**Task objective:**
Extract the stretch of lines that starts at the line with "1435x940 pixels." and ends at the last line of the data below. Give it exactly, without pictures.

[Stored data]
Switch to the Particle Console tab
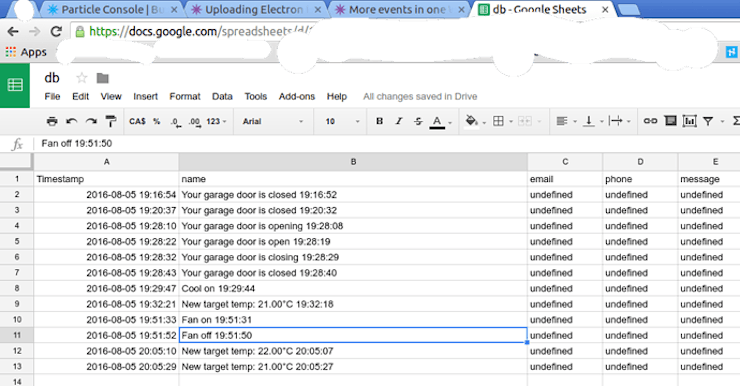This screenshot has height=386, width=740. (112, 9)
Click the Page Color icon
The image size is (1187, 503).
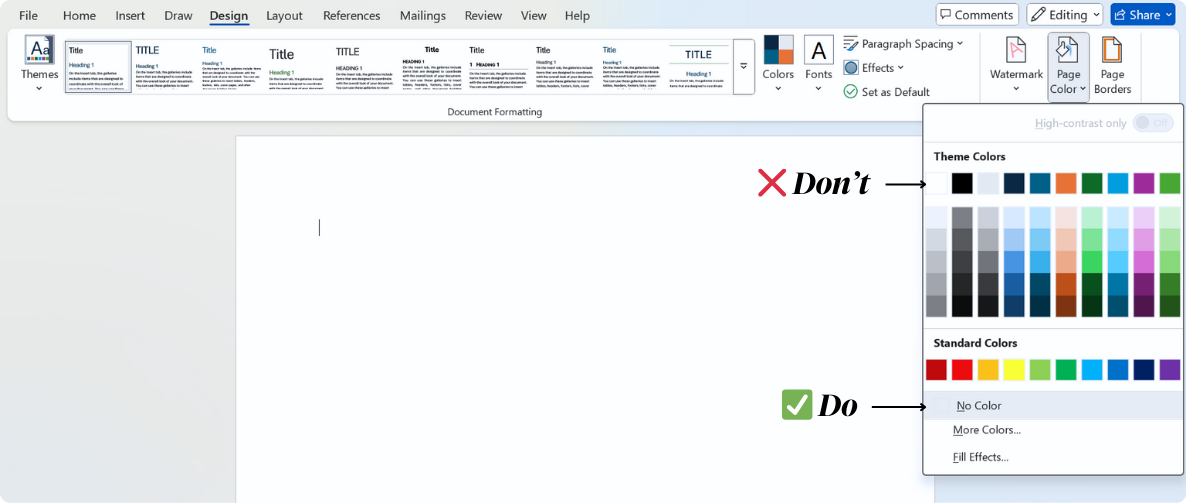coord(1068,51)
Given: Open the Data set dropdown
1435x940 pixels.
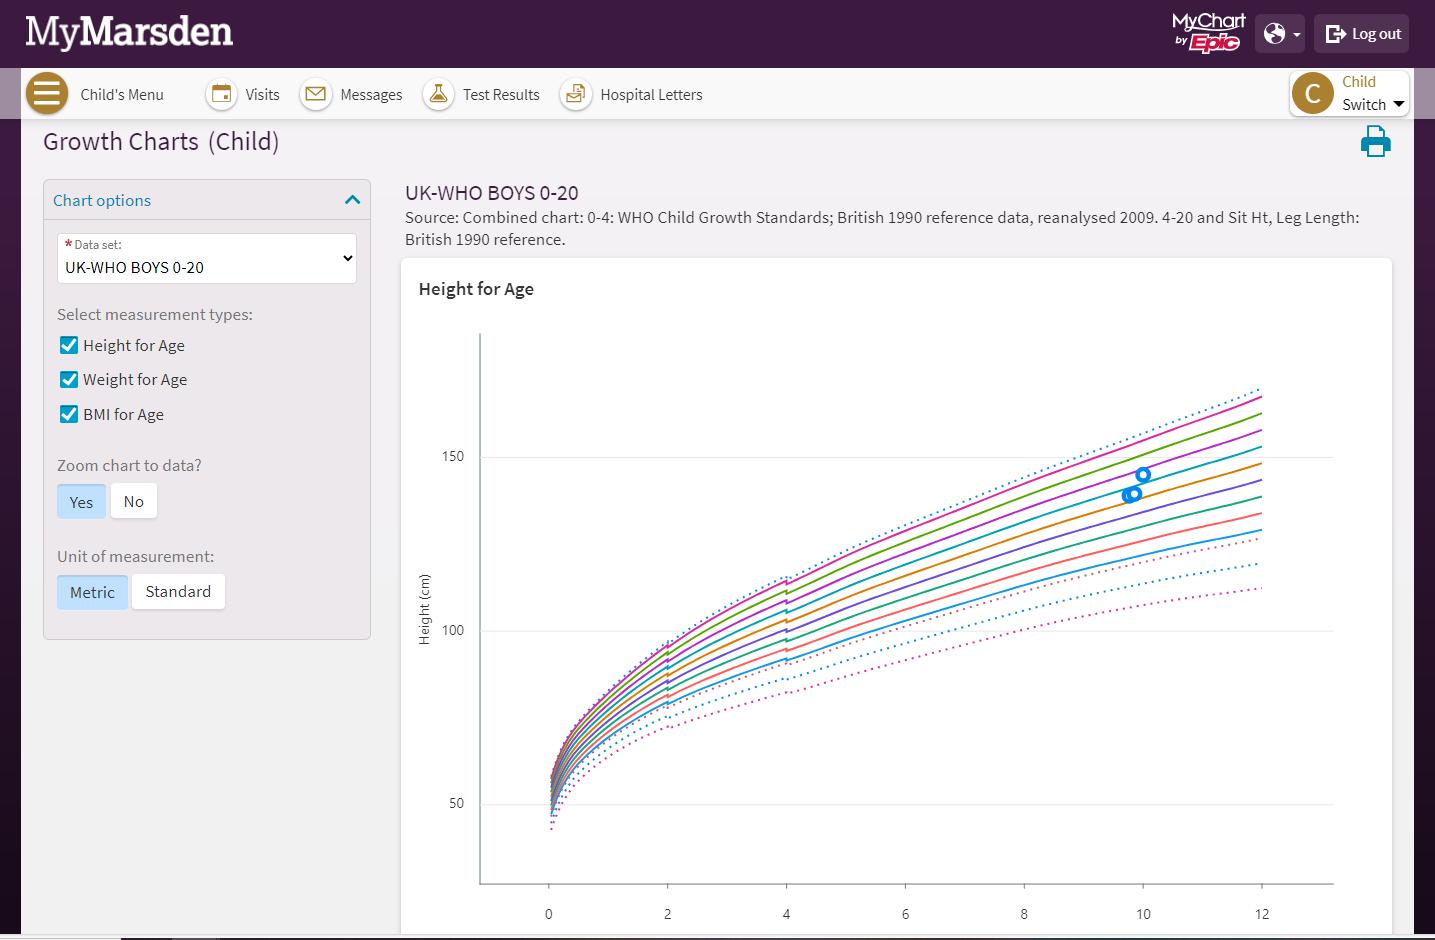Looking at the screenshot, I should tap(207, 259).
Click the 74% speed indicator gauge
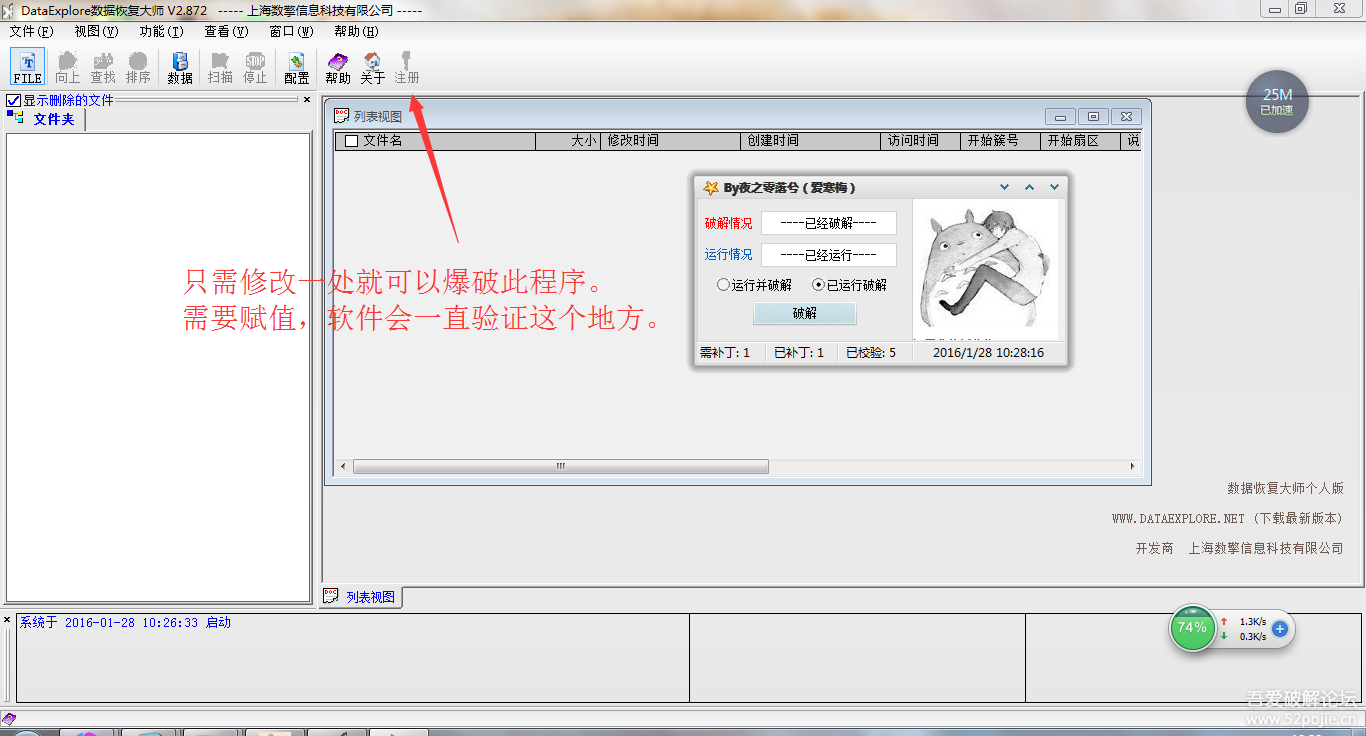This screenshot has width=1366, height=736. click(1192, 629)
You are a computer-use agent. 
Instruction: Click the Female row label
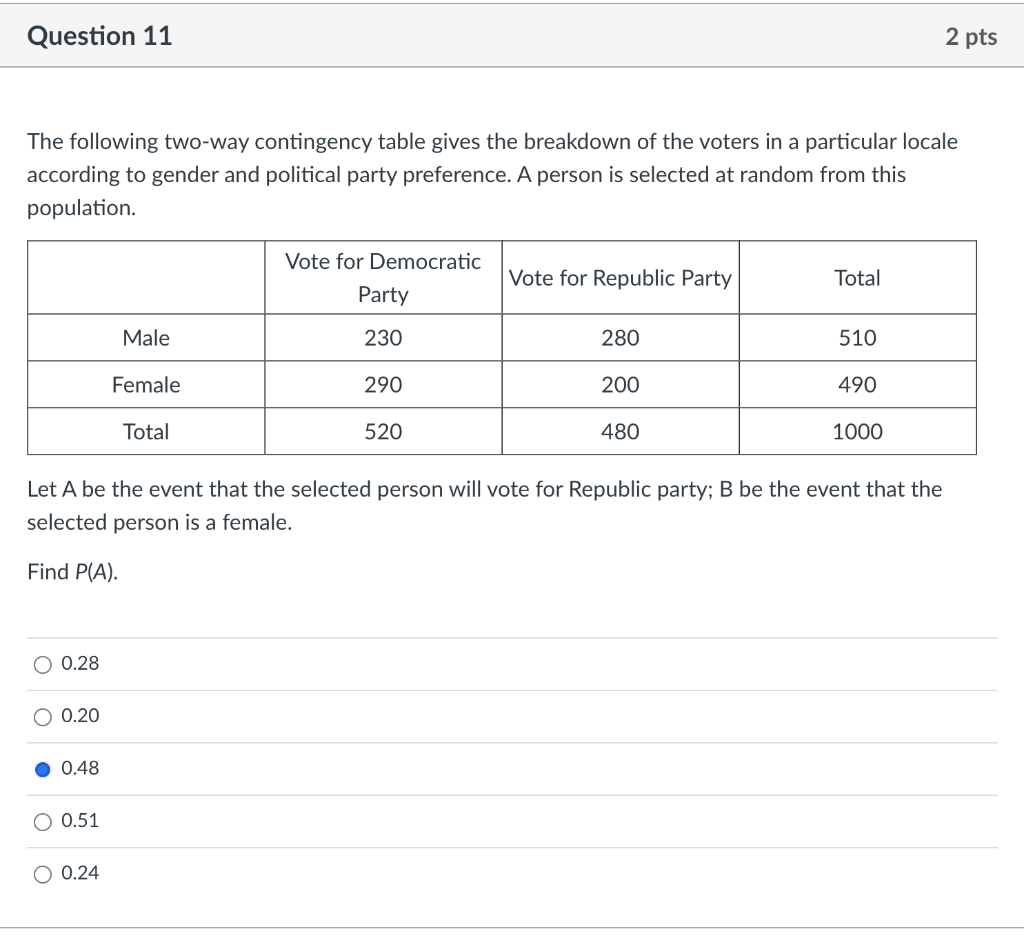[x=146, y=384]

**Response:**
1435x940 pixels.
Looking at the screenshot, I should tap(207, 259).
Click the 74% speed indicator gauge
This screenshot has width=1366, height=736. click(1192, 629)
You are a computer-use agent. 
Instruction: Click the Female row label
[x=146, y=384]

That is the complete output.